To assess possible contamination of the viromes by host genomic or bacterial DNA, the entire set of similarities found, including similarities to viruses and non-viruses, was considered. Sequences, which had higher alignment bitscores to non-viruses, were aligned against all the brown-alga sequences in NCBI (downloaded on May 05 2017), using BLASTn with an e-value of 10−5. The sequences with <95% similarity to Ecklonia spp. suggested that they are not part of the brown algae. This threshold was chosen as essential genes (e.g., rbcL) of different species of Eckonia, and even some distally related members of the brown algae are >95% similar (Rothman et al., 2015). Decontamination programs (e.g., DeconSeq Schmieder and Edwards, 2011) were not employed to automate the removal of potential bacterial contamination, as genes are often shared between bacteriophage and their hosts.

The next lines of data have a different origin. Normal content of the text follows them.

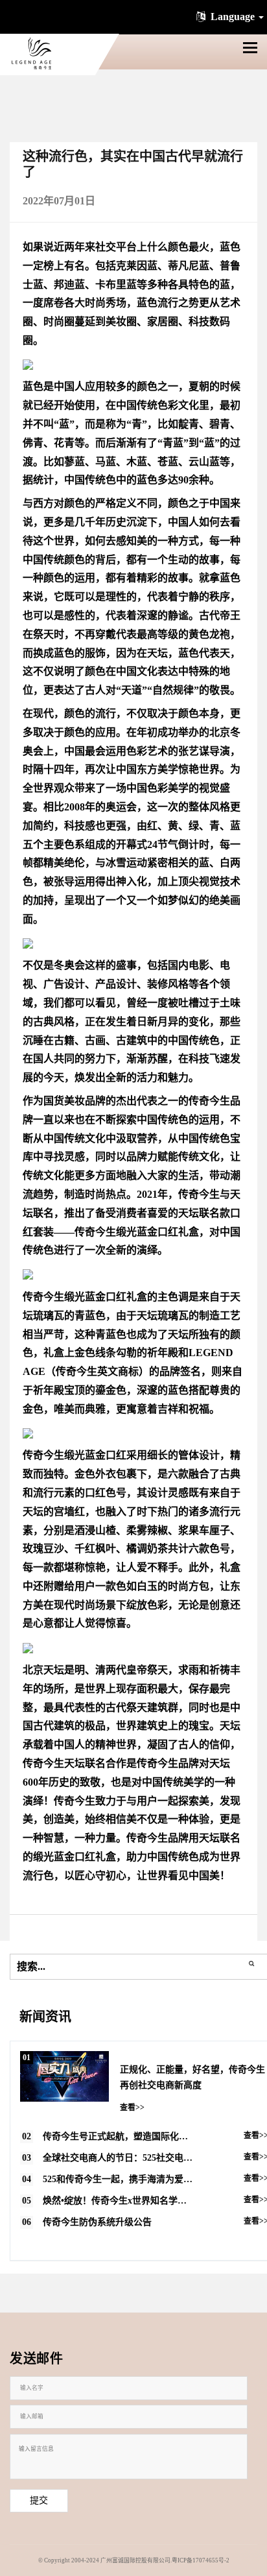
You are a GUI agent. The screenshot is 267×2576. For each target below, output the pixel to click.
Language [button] (232, 16)
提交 (39, 2500)
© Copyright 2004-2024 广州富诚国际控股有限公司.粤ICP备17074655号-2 (133, 2560)
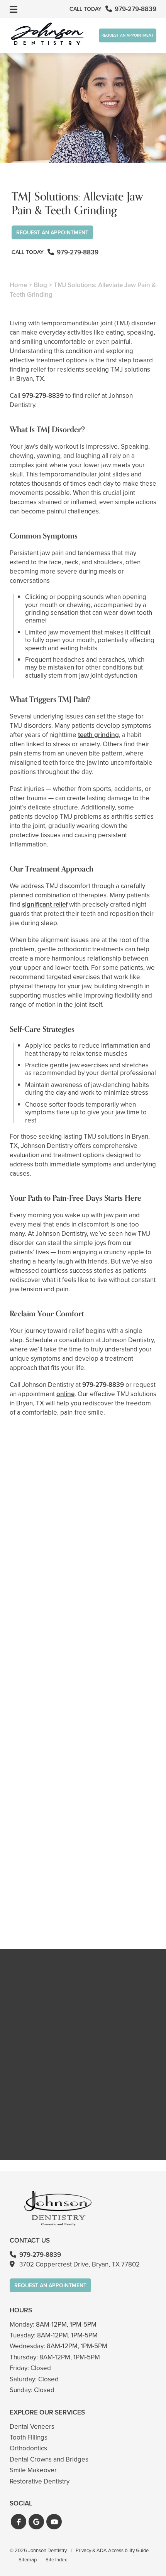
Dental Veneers (32, 2426)
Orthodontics (28, 2448)
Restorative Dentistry (39, 2481)
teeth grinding (98, 735)
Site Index (56, 2559)
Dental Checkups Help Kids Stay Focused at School (83, 1612)
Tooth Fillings (28, 2437)
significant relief (45, 904)
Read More (33, 1633)
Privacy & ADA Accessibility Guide (112, 2550)
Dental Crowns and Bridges (49, 2459)
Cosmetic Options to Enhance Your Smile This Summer (83, 1904)
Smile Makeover (33, 2470)
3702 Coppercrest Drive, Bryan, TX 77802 (79, 2264)
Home (18, 285)
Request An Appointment (128, 35)
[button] (18, 2521)
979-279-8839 (43, 395)
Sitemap (28, 2559)
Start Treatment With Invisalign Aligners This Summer (83, 1758)
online (65, 1394)
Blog (40, 285)
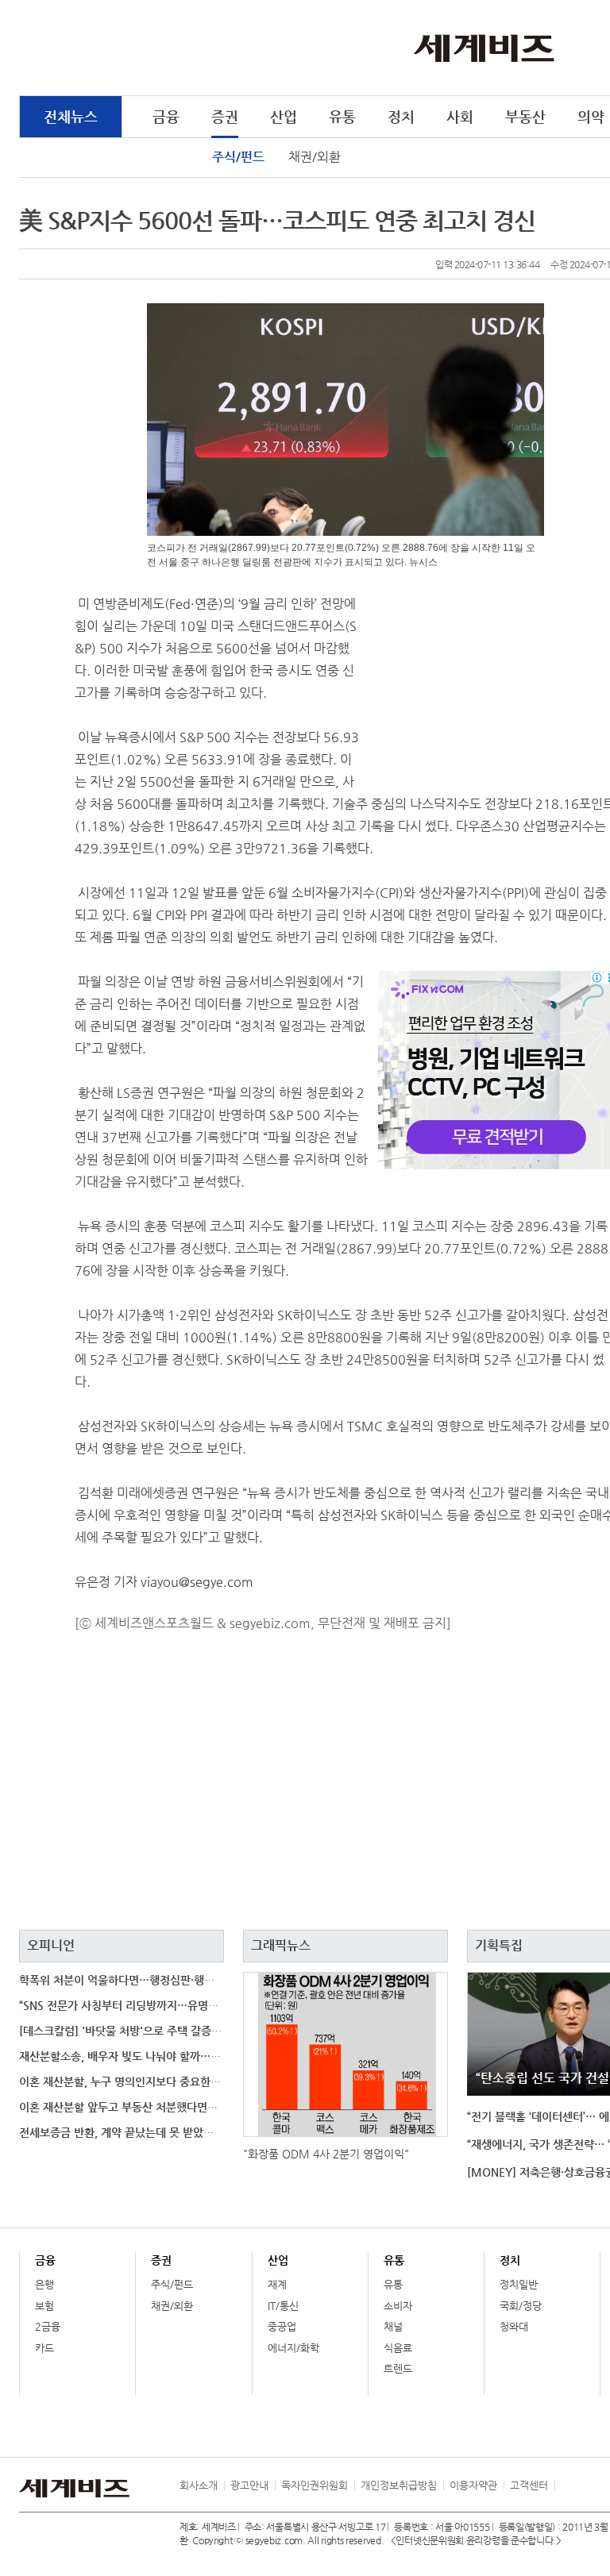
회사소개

Instead, more information on the origin of the reads was obtained by assembly and assessment of the genomic content (see below), and contamination was retrospectively removed from the results and analyses.

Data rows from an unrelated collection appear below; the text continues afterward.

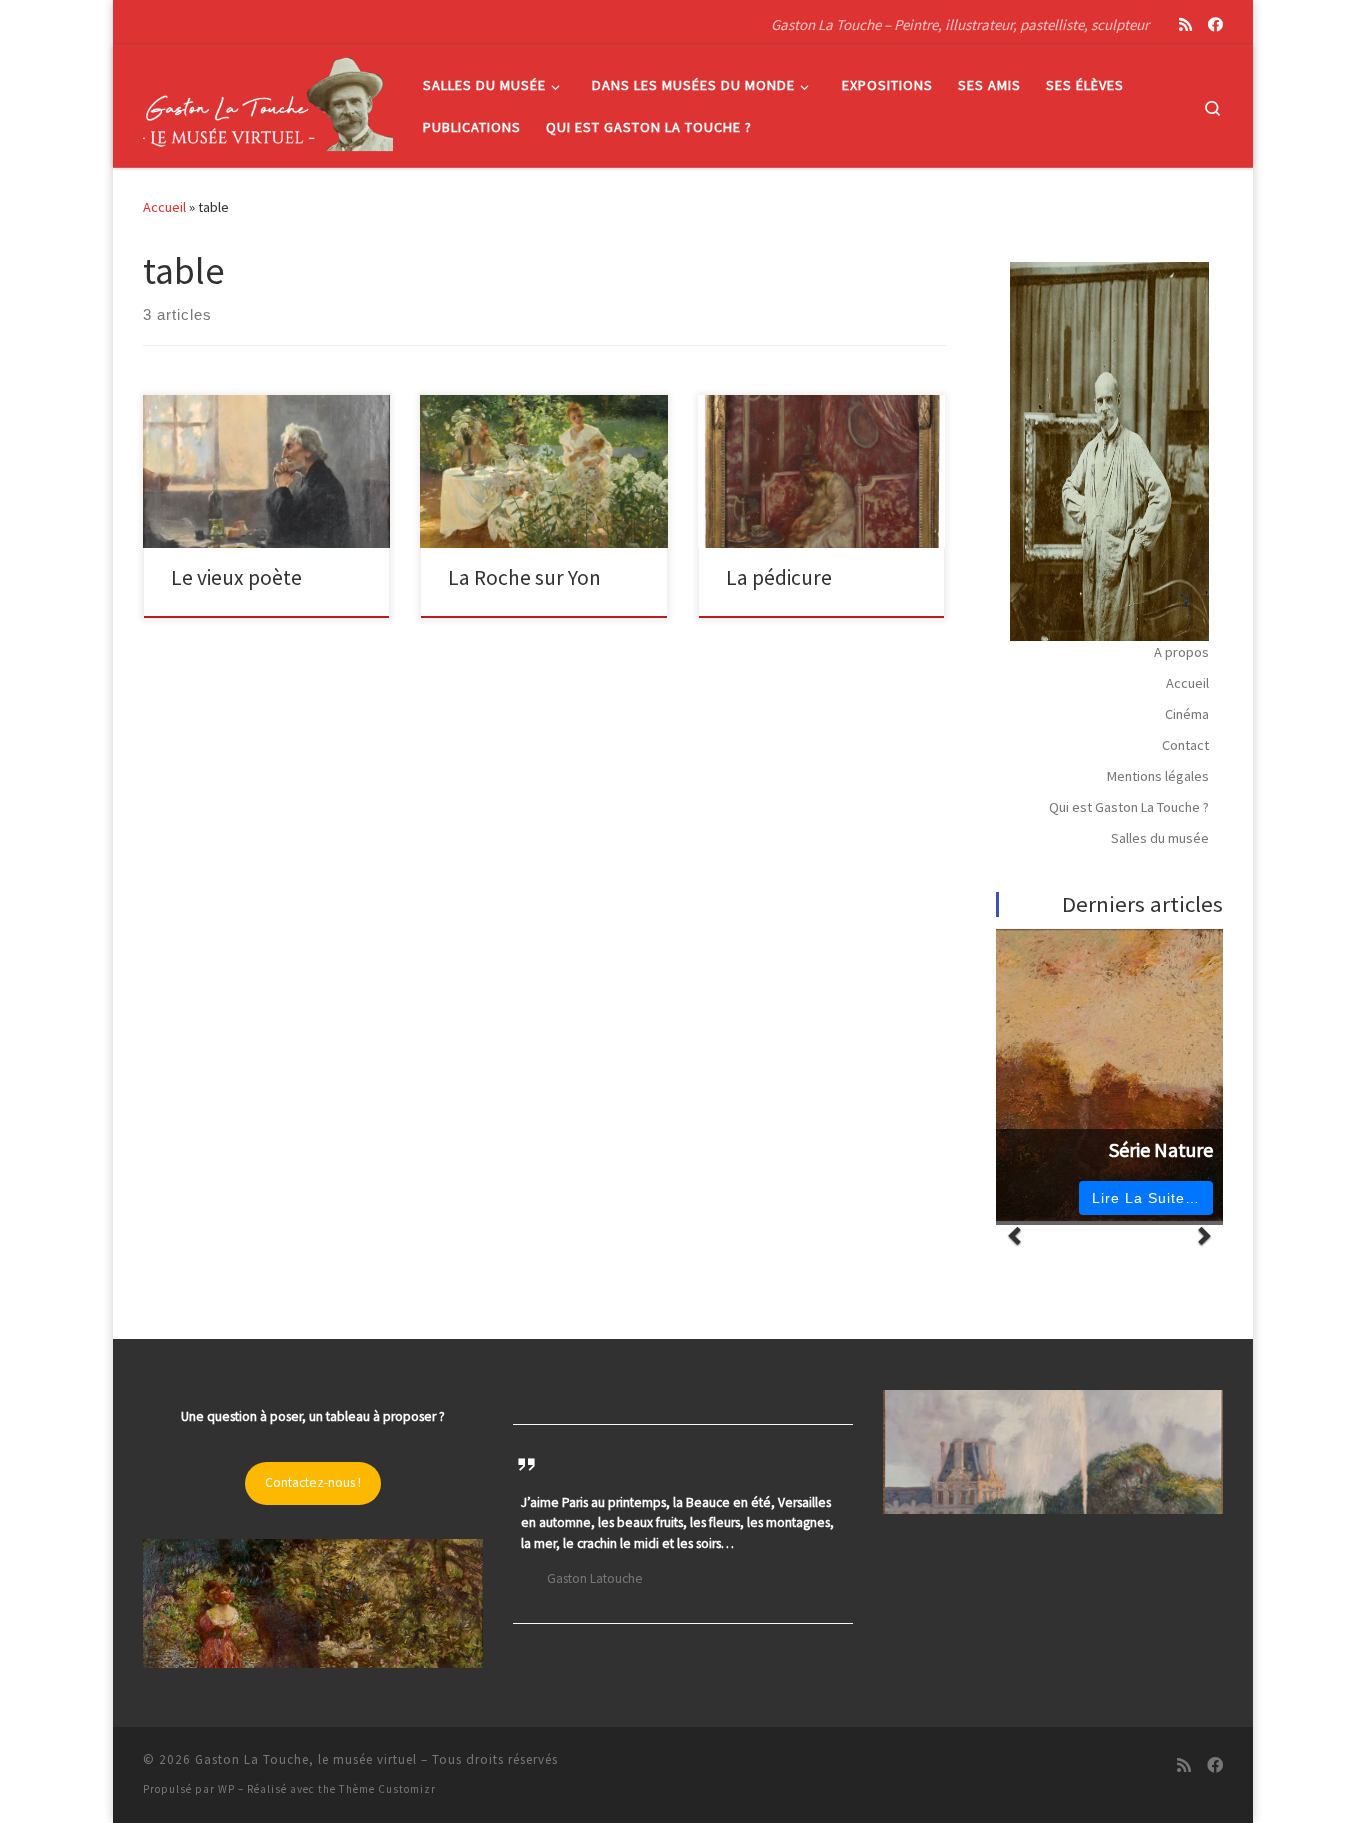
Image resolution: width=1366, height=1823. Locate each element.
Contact (1185, 745)
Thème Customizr (387, 1789)
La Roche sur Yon (524, 577)
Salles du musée (1160, 838)
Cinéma (1187, 714)
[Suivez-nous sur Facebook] (1215, 24)
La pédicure (779, 577)
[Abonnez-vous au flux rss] (1185, 24)
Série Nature (1161, 1150)
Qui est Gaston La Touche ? (1129, 807)
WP (226, 1789)
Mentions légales (1158, 776)
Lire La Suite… (1146, 1198)
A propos (1181, 652)
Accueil (164, 207)
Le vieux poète (236, 577)
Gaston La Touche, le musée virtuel (306, 1759)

The individual metagenomes were assembled to provide longer contigs using SPAdes 3.9.0 (using default parameters; Bankevich et al., 2012). SPAdes was chosen as it performs better than other assemblers on virome data (Hesse et al., 2017; Papudeshi et al., 2017; Vollmers et al., 2017). Reads were mapped to the contigs using Bowtie 2.2.5 (Langmead and Salzberg, 2012) and visualized using Tablet (Milne et al., 2009) to assess the evenness of read coverage and to identify possible chimeric assemblies, which were removed from further analysis. To investigate the distribution of viruses between the bleached and non-bleached kelp, the contigs were aligned to the NR database as described above. The contigs and their component reads were considered contamination and removed from the analysis and results if (a) the alignment bitscore to a virus reference was less than to a non-virus sequence, and (b) the alignment matches did not contain core genes of the assigned virus taxon e.g., phage-tail genes of Caudovirales.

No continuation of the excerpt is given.